I used to hate a conversation with my father which started "During our days......", well during our days we were never like this. If one had an extra metallic box full of "grub" they were lucky. Things have changed. Kids are very, very expensive these days. When I went to boarding school at Busoga College Mwiri I was lucky if my father gave me more than UGX10000 for the month. The other day I heard of a student at one of the leading boarding schools (on Masaka road again they seem to be rich down there) who was found with 2.5million shillings as pocket money. Now I wonder who has sense: the parent or the student. Some students at this school have been given so much money by their wealthy parents that they have now started speculating on the currency markets as their school shop never at any one time have that much stock so they have to find ways of using their money. Else, as I have been told they on occasion escape to Kampala to better spend their money.

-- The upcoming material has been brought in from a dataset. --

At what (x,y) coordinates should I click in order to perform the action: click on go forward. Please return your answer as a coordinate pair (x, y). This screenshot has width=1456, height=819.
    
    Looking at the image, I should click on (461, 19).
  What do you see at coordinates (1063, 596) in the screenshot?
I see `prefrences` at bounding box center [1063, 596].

Other than the mounds of "grub" that parents have to take I have heard allegations that there is a school that is advising parents that students can have mobile phones. Mobile phones? This is leading down a slippery slope I must say because one cannot then give their child a "kabiriti" phone. For those who don't know what a "kabiriti" phone it is the most basic phone that one can master. They can just about make a phone call but they have a battery with a life one might say it runs on plutonium. The batteries run for a whole week. Students are going to ask for the latest gadgets. And then what are they accessing on the internet? "During our days......." the joy was in the letters we wrote quoting verses from songs sung by Lionel Richie or the Bangles to impressionable girls. The cards sent had to be from Aristoc else it would be sent back. Now they are going to whatsapp themselves writing in that ghastly short text.

"During our days...." one could book for a space on the school bus which would help parents and pick kids up from the City Square now known as The Constitutional Square. In fact so many schools had buses wait for their kids that it was the last time that many students had the chance to see off their sweethearts. Now? No way. A student would rather be seen dead than being seen boarding the school bus at the beginning of term  and for that matter all roads will be a nightmare on Monday and the subsequent days as all these spoiled brats are ferried back to school in the air-conditioned comfort of their parents 4X4s.

I used to tell my father that times had changed from when they used to walk God knows how many miles to school.....bare foot in the dark through forests....on beds of thorns... ( I think some of that stuff was made up) but I will also pull that stroke. "During our days..." and I hope that parents taking back their over pampered children borrow a leaf from what our "good old days" used to be like and let the kids enjoy their childhood and not transfer home comforts to school. But then so many of us are the main culprits because we have let the situation just like our parents let us have it so easy in their eyes.